A. UNE EXÉCUTION 2001 CRITIQUABLE ET CRITIQUÉE, QUI CONFIRME LES ANALYSES ANTÉRIEURES DE VOTRE RAPPORTEUR SPÉCIAL

1. Des imputations budgétaires irrégulières

Votre rapporteur spécial rappelle que la Cour des comptes a relevé, dans son rapport relatif à l'exécution des lois de finances pour 2001, des imputations budgétaires irrégulières sur ce qui était alors le budget de l'environnement.

Des imputations budgétaires irrégulières :

l'exemple du plan POLMAR

La Cour des comptes, dans son rapport sur l'exécution des lois de finances pour 2001, a relevé la persistance de la mauvaise imputation des crédits alloués aux plans POLMAR, inscrits au titre V, sur le chapitre 57-10 « Fonds d'intervention contre les pollutions marines accidentelles » du budget de l'environnement. Or, ces crédits constituent essentiellement des dépenses de fonctionnement et non des dépenses en capital.

Cette appréciation est d'ailleurs confirmée par le fait que l'ouverture des crédits du chapitre 57-10 est gagée par une annulation de crédits inscrits au chapitre 37-95 « Dépenses accidentelles » du budget des charges communes. La Cour note ainsi que « le fonds POLMAR devrait donc figurer plutôt au titre III qu'au titre V, quitte à l'inscrire systématiquement à l'état H pour que les crédits soient reportables ».

2. Une sous-consommation des crédits confirmée par la Cour des comptes

La Cour des comptes, dans son rapport sur l'exécution des lois de finances pour 2001 1( * ) , note que « le budget du ministère de l'environnement est encore en 2001 un des budgets de l'Etat ayant la plus forte croissance : il augmente de 9 % en loi de finances initiale, après avoir augmenté de 8,6 % en 2000 ».

Ainsi, si les crédits initiaux se sont établis à 716 millions d'euros, les crédits disponibles, quant à eux, se sont élevés à 1.103,9 millions d'euros - essentiellement du fait de reports de crédits élevés .

Cette forte progression est toutefois avant tout une illusion, maintes fois dénoncée par votre rapporteur spécial, en raison du très faible taux de consommation des crédits, de l'ordre de 50 %. La Cour des comptes note ainsi que le budget de l'environnement « a très peu augmenté en 2001 par rapport à 2000 », et « au regard de cette sous-consommation chronique, [...] s'interroge sur la sincérité du budget de l'environnement ».
************
• Exercices
1) D'après l'extrait sur l'exécution du budget de l'environnement en 2001, quel montant les crédits disponibles ont-ils atteint ?
2) Recopiez le passage de l'extrait sur l'exécution du budget de l'environnement en 2001 qui commence aux mots "Votre rapporteur spécial rappelle" et s'arrête après les mots "dépenses en capital.".
Les lignes qui viennent ensuite ne sont pas utiles ici.

• Section des données
************
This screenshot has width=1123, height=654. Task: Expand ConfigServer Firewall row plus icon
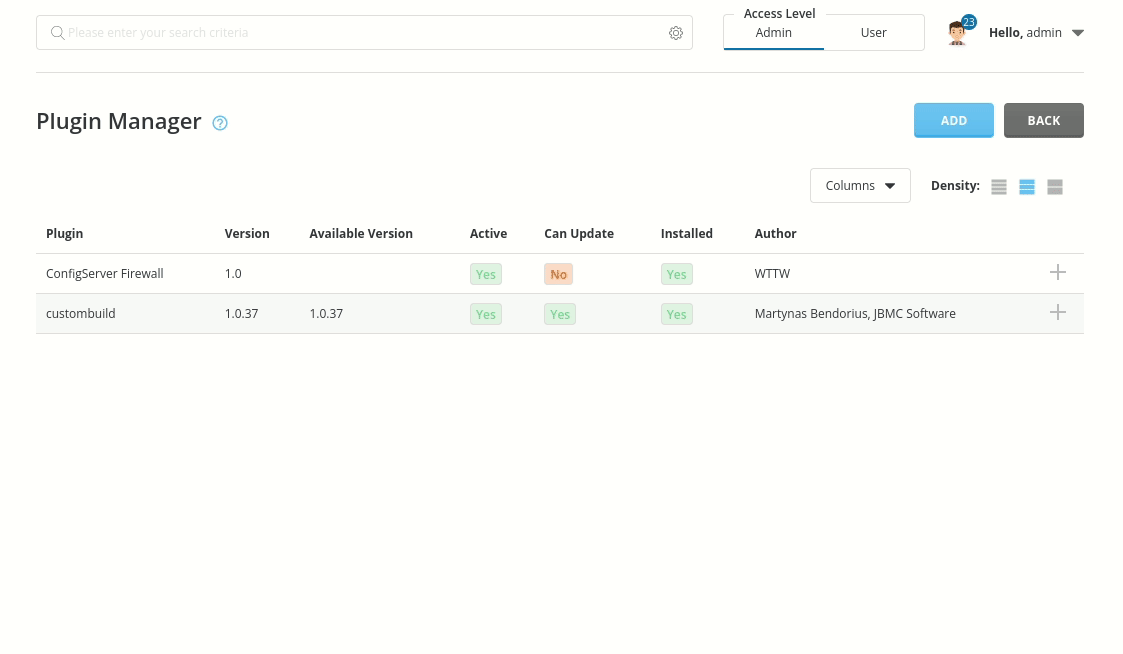coord(1058,273)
************
• Corrigés des exercices
1) 1.103,9 millions d'euros.

2)
Votre rapporteur spécial rappelle que la Cour des comptes a relevé, dans son rapport relatif à l'exécution des lois de finances pour 2001, des imputations budgétaires irrégulières sur ce qui était alors le budget de l'environnement.

Des imputations budgétaires irrégulières :

l'exemple du plan POLMAR

La Cour des comptes, dans son rapport sur l'exécution des lois de finances pour 2001, a relevé la persistance de la mauvaise imputation des crédits alloués aux plans POLMAR, inscrits au titre V, sur le chapitre 57-10 « Fonds d'intervention contre les pollutions marines accidentelles » du budget de l'environnement. Or, ces crédits constituent essentiellement des dépenses de fonctionnement et non des dépenses en capital.